O motivo era nobre. Mas todos sabíamos tratar-se de desculpa para um passeio, no mínimo, inusitado.
Em 1980 éramos apenas um bando saindo da adolescência, os "velhos" do 3º colegial, último degrau da escala estudantil na pequena São Sebastião. Eu, entre 16 e 17 anos, talvez o mais novo. O restante não chegava a 19.
Classe pequena, menos de trinta alunos, já no momento de tomar decisões sobre o futuro. Os verdes anos estavam se acabando e as responsabilidades começavam a bater na porta. Nada que preocupasse tanto aquelas cabeças ainda leves, mas a verdade é que a gente sabia que a página iria virar, cedo ou tarde.
Por isso não titubeamos quando uma das alunas, a bela e loura Andréa Dalledonne veio com a proposta: seu namorado, médico chefe do hospital da cidade, estava à frente da
Campanha de Vacinação contra a Paralisia Infantil e precisava de voluntários para seguir até a remota ilha de
Montão de Trigo vacinar crianças ilhéus.
Partindo de barco a partir de Barra de Una a distância era "só" de 14 km, mas saindo do Centro de São Sebastião o percurso iria para além de 50 - ou pouco mais de duas horas navegando.
Irresistível. Pelo menos para os dez ousados que se candidataram, quantidade que, por sorte, foi a que coube no barco da Marinha, uma traineira de pesca adaptada requisitada para nos levar.
Logo pela manhã daquele sábado frio de junho lá estava ela no cais, à espera da "equipe de vacinação" (muito superior ao número de dois, suficiente para a missão).
E fomos embora. Fora um ou outro enjôo, viagem sem sobressaltos. Tempo bom, mar tranquilo, gaivotas nos escoltando.

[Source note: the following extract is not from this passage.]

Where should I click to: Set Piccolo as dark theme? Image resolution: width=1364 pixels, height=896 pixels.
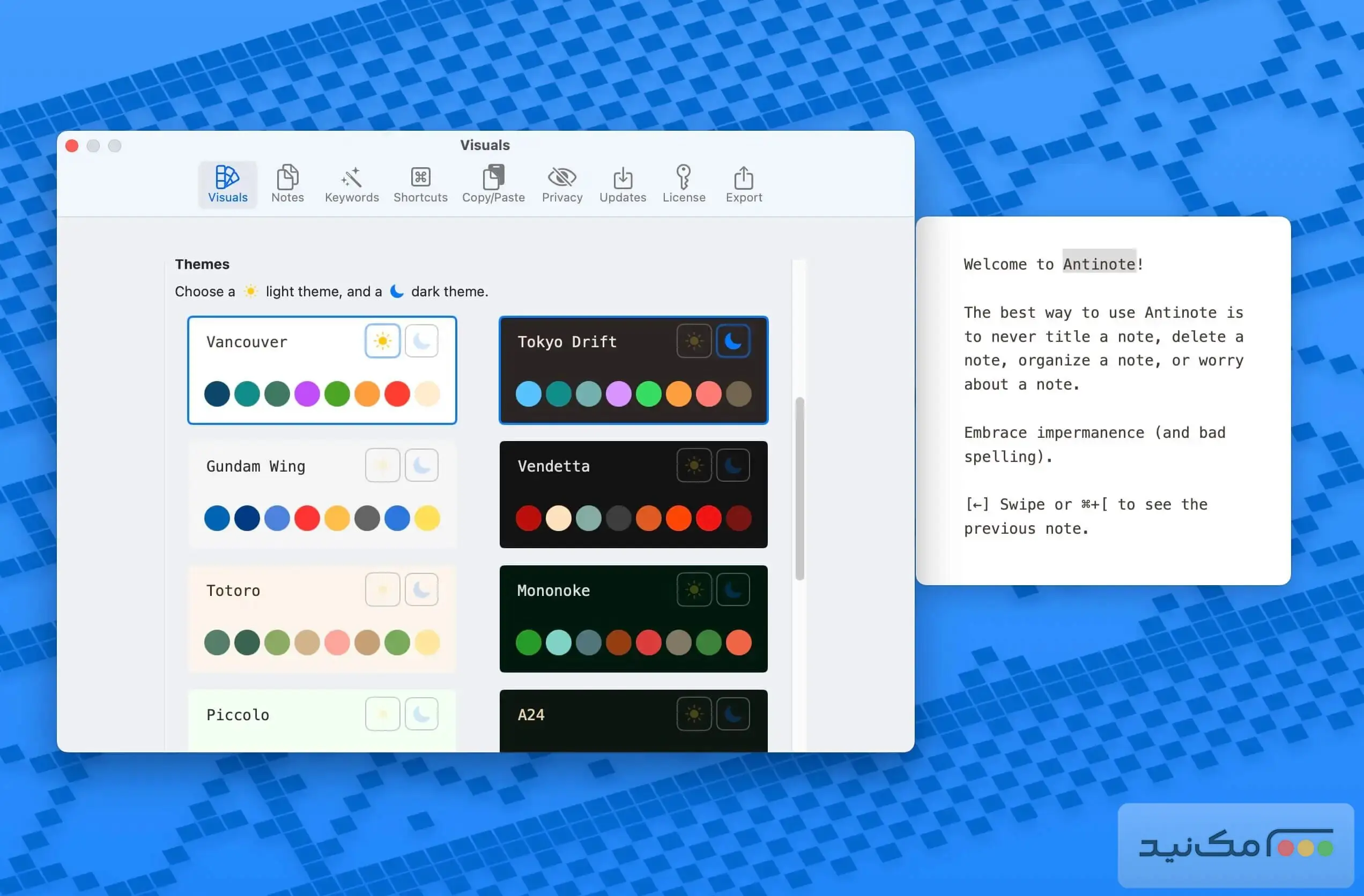[x=421, y=714]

Em pouco tempo já avistávamos, ao longe, nosso destino.

Primeira surpresa ao chegar próximo daquela montanha que se elevava, imponente, do mar: não havia praia para desembarcar, muito menos cais. A alternativa era aguardar os moradores locais virem nos buscar de canoa, ou, opção que os mais atléticos encararam, ir nadando até a costeira.


Na ilha, uma instigante, mas ao mesmo tempo cruel realidade: apenas 57 moradores, a maioria parentes entre si, descendentes de colonizadores que, na falta de contato frequente com o povo do continente, acabaram formando suas pobres famílias através de relacionamentos internos. Um grande risco, hoje se sabe.

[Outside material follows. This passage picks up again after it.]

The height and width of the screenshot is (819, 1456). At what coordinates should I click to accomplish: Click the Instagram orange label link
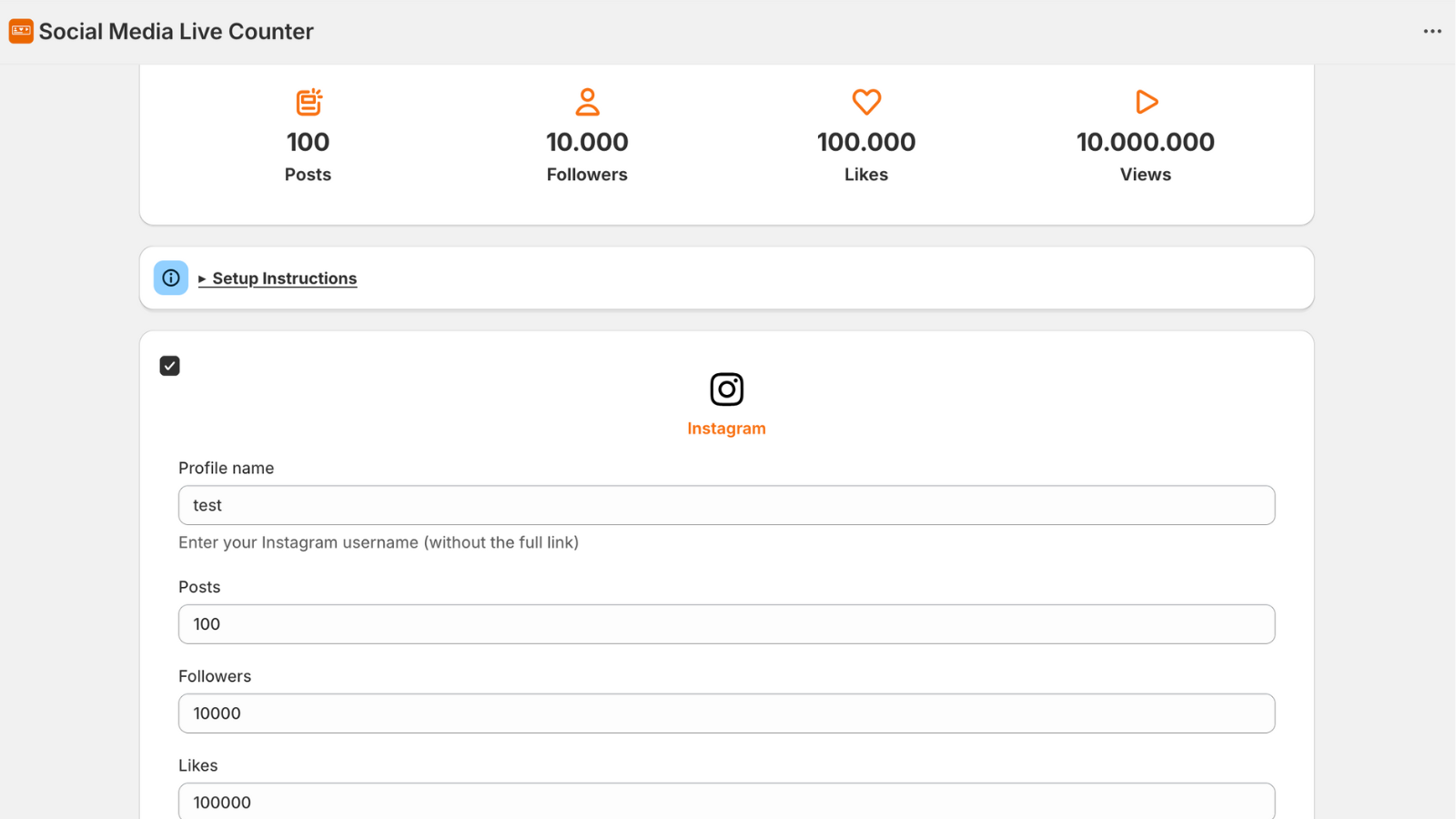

A água, escassa; apenas uma bica de uma única fonte natural. Comida? Pescado e pequena agricultura. O que sobrava dos peixes tinha que ser levado rapidamente à costa para venda, gerando uns trocados para serem gastos no armazém próximo. Com isso, podiam levar de volta pra ilha alguns itens de luxo, como mantimentos e produtos de limpeza.
Enfim, uma população extremamente carente e, claro, abandonada pelas autoridades, com raras exceções - como a que motivou nossa viagem.
Noves fora esse lado triste, foi bem divertido, como tudo acaba sendo para garotos e garotas, caiçaras sim senhor. Primeiro o dever, crianças com a gotinha na boca; depois sol, mar e cerveja.
Montão de Trigo é lindíssima, lúdica e - porque não? - um tanto misteriosa. Largada lá no meio do Atlântico, solitária, nos fez sentir meio Crusoés ou Livingstones juvenis. Missionários corajosos, heróis anônimos.
Estes éramos nós, em São Sebastião, no sagrado ano de 1980.